====================================
Copying artifacts between workspaces
====================================

Motivation
==========

It is useful in various situations to be able to copy artifacts between
workspaces.  For example, once we have repository hosting, we'll want a way
to copy packages between repositories as part of managing transitions, and
copying at least source packages between workspaces (and perhaps even
between scopes) would be a natural part of maintaining derivative
distributions.

To support security workflows, we need to be able to prepare artifacts in a
private ("embargoed") workspace and then copy them to somewhere public once
the embargo has expired.  Doing this should require some kind of intentional
flag: we don't want to make it too easy to break embargoes by accident.

Permission considerations
=========================

Copying artifacts requires both the ability to read from the source and the
ability to write to the destination (either directly or via a workflow).

After artifacts have been made public, it's helpful to be able to see the
work request that created them, without having to somehow also copy the work
request around.  To achieve this, the permission predicate that checks
whether a user can see a work request may check whether any of the artifacts
produced by the work request are visible to that user, and return True in
that case even if the work request itself would not ordinarily be visible.

.. note::

   It may be surprising that this rule is "any of the artifacts produced by
   the work request" rather than "all of the artifacts produced by the work
   request"; but there isn't usually anywhere useful to copy
   :ref:`debusine:work-request-debug-logs
   <artifact-work-request-debug-logs>` artifacts to, and making only some of
   the artifacts produced by a work request public seems unlikely to be a
   realistic unembargoing use case.

While build logs may expose additional information not in the output
artifacts (such as build-dependencies where security updates are also being
prepared), similar information might easily be exposed by the output
artifacts themselves anyway, so the onus is on people who make artifacts
public to check that it is safe to do so.

Resource accounting considerations
==================================

We want to be able to track the resource usage of workspaces and scopes.  If
artifacts are copied between workspaces (and hence perhaps between scopes),
then the same files may exist in multiple workspaces, complicating this kind
of analysis.  The question is likely to be something along the lines of "how
much data does debusine need to store on behalf of this workspace or scope
that it would not otherwise need to store?".
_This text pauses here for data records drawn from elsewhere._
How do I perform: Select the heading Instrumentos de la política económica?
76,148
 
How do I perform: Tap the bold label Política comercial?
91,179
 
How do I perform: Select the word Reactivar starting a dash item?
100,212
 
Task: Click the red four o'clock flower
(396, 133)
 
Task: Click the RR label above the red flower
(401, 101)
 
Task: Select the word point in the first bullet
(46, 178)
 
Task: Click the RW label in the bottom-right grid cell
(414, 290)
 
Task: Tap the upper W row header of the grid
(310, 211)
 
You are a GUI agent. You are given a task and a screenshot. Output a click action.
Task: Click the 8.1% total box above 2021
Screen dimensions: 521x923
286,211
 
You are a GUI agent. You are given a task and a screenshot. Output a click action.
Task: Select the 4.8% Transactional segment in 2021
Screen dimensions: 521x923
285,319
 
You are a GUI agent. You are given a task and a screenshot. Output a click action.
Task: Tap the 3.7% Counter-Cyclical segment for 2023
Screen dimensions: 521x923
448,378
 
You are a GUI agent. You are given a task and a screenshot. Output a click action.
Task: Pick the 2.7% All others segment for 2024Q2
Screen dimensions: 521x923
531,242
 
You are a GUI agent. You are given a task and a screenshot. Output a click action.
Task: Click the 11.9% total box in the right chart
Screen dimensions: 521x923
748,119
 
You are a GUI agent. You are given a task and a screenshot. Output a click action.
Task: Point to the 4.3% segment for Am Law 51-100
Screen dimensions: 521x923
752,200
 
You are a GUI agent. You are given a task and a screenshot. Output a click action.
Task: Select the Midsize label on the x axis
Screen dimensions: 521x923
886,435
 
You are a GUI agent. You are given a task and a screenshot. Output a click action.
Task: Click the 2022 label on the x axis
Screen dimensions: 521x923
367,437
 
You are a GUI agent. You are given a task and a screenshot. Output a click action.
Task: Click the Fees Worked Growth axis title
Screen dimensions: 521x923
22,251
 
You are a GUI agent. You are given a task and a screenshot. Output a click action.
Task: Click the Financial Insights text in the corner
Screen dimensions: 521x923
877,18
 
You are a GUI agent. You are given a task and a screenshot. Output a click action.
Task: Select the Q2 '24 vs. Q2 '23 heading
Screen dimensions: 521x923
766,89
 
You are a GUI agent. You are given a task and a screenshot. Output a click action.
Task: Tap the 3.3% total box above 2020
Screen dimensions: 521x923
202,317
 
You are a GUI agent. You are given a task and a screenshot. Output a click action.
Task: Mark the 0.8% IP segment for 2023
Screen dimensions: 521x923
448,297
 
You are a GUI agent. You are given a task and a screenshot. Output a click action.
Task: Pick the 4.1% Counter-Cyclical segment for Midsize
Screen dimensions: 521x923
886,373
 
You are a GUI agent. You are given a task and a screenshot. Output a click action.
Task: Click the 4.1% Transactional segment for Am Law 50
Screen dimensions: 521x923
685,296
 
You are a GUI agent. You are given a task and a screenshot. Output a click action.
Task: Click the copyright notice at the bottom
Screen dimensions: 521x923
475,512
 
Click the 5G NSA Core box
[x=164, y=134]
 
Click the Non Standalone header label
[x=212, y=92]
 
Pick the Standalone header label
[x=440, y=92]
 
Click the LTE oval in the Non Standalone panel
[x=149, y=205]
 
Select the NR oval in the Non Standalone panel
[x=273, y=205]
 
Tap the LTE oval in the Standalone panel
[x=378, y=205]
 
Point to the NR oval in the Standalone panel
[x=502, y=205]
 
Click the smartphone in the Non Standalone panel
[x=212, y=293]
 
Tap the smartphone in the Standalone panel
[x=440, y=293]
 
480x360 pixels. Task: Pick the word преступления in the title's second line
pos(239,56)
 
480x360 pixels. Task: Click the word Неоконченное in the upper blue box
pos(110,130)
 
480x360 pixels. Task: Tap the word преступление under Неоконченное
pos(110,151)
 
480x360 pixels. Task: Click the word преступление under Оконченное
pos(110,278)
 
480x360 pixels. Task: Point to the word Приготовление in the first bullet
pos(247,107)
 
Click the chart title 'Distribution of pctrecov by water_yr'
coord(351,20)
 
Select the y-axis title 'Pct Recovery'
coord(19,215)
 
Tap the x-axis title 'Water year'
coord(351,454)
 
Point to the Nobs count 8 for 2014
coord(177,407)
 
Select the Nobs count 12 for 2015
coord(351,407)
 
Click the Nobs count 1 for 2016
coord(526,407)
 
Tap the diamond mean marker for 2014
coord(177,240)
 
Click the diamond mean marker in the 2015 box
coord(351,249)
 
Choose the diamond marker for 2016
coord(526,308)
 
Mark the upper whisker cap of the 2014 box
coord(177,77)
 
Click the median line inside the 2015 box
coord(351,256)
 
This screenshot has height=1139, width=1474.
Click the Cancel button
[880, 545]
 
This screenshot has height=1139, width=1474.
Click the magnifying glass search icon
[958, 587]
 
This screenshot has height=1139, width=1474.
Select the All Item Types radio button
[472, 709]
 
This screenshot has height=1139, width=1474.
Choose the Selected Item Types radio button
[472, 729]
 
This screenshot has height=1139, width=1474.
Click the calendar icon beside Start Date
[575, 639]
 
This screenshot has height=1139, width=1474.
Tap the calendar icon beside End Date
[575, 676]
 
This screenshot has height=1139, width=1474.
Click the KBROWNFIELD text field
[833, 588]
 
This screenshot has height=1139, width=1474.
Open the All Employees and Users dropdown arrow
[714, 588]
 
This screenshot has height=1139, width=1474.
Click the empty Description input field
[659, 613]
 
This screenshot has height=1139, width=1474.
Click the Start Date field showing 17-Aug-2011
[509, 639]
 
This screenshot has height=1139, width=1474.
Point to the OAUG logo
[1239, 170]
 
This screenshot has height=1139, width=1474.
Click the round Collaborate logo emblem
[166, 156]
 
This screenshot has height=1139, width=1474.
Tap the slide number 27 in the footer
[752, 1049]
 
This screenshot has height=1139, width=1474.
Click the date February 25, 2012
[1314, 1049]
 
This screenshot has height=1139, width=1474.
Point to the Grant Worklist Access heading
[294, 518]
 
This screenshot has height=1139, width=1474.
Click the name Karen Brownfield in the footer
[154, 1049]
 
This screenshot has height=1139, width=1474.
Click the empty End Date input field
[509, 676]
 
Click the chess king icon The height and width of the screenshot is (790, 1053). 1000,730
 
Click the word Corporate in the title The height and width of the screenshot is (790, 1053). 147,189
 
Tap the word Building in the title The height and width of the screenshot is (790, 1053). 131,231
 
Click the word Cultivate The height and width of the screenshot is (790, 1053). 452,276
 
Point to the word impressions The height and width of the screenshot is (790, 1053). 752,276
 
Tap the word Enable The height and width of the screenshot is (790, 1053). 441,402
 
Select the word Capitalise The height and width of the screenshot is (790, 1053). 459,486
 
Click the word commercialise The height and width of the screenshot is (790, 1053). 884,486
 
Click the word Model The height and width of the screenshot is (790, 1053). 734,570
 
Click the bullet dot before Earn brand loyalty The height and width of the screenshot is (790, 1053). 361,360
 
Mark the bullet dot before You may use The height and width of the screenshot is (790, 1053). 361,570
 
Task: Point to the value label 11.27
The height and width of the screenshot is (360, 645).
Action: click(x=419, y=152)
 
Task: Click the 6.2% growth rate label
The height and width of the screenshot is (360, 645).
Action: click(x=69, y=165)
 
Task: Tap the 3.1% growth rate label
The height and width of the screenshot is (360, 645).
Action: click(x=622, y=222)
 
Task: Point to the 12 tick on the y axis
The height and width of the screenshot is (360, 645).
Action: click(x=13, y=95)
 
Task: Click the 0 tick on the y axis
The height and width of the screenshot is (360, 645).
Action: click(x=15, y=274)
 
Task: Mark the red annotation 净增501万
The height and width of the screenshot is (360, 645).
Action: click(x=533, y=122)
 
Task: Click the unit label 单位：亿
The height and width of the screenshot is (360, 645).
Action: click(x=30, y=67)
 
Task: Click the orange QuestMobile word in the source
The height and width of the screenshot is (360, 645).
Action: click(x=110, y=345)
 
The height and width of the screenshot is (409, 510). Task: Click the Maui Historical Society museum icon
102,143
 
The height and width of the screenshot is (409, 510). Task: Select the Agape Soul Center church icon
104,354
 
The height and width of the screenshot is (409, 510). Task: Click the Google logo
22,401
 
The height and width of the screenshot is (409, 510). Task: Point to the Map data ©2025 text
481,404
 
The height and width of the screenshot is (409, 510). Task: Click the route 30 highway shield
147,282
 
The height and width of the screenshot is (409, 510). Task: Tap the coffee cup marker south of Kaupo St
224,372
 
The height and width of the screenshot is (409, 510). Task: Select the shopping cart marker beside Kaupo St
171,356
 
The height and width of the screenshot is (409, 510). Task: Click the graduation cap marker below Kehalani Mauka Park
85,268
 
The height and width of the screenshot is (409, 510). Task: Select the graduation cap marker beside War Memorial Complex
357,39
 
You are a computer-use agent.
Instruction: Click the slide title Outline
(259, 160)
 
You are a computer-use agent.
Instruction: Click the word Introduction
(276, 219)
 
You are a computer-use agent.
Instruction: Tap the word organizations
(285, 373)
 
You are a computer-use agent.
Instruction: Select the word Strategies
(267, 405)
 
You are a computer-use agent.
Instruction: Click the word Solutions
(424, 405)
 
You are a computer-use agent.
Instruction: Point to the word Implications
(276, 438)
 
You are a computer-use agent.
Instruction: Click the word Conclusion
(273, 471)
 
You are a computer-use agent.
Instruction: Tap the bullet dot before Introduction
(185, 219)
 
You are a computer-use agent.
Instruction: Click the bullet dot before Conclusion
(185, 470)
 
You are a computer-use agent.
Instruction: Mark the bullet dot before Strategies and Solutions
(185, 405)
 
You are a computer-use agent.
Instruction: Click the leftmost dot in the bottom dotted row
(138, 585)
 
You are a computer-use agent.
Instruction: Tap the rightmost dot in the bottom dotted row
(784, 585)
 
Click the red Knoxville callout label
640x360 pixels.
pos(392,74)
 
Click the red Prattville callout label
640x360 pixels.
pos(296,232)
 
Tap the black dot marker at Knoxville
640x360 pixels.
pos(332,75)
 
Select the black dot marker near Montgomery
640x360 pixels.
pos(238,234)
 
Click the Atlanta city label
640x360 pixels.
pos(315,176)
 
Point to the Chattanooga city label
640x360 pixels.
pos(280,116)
A reasonable first cut would be to track the origin of copies, and to
account an artifact's files to a workspace (and its containing scope) if the
artifact is in that workspace and is no longer in its origin workspace.  We
therefore add a nullable ``Artifact.original_artifact`` foreign key, with
``on_delete=SET_NULL``.

Some other variations are possible, and are not made more difficult by this
design.  For example, we may wish to account for each workspace's usage
without considering whether files have been copied from or to other
workspaces (in which case the total file store size may be less than the sum
of the sizes of all workspaces); or to calculate the "unique" size of a
workspace as the total size of all files that appear only in that workspace.

.. _task-copy-collection-items:

CopyCollectionItems task
========================

This server task copies items into given target collections, which may or
may not be in the same workspace as the original items.  It returns an error
if:

* the user/workflow that created the task does not have permission to read
  the items or to write to the target collection
* any of the items is a collection
* ``unembargo`` is False, any of the items are in a private workspace, and
  the target collection is in a public workspace
* the collection manager fails to add the items (e.g. because they are
  incompatible with the collection)

The ``task_data`` for this task may contain the following keys:

* ``copies``: a list of dictionaries as follows:

  * ``source_items`` (:ref:`lookup-multiple`, required): a list of items to
    copy (as usual for lookups, these may be collection items or they may be
    artifacts looked up directly by ID)
  * ``target_collection`` (:ref:`lookup-single`, required): the collection
    to copy items into
  * ``unembargo`` (boolean, defaults to False): if True, allow copying from
    private to public workspaces
  * ``replace`` (boolean, defaults to False): if True, replace existing
    similar items
  * ``name_template`` (string, optional): template used to generate the name
    for the target collection item, using the ``str.format`` templating
    syntax (with variables inside curly braces)
  * ``variables`` (dictionary, optional): pass these variables when adding
    items to the target collection; if a given source item came from a
    collection, then this is merged into the per-item data from the
    corresponding source collection item, with the values given here taking
    priority in cases of conflict

For each of the entries in ``copies``, the task copies the source items to
the target collection's workspace; when copying artifacts, if the contained
files are already in one of that workspace's file stores, then it copies
references to them, and otherwise it copies the file contents.  For each
source item, it then adds a collection item to the target collection, using
``name_template`` and ``variables`` in the same way as in
:ref:`action-update-collection-with-artifacts`.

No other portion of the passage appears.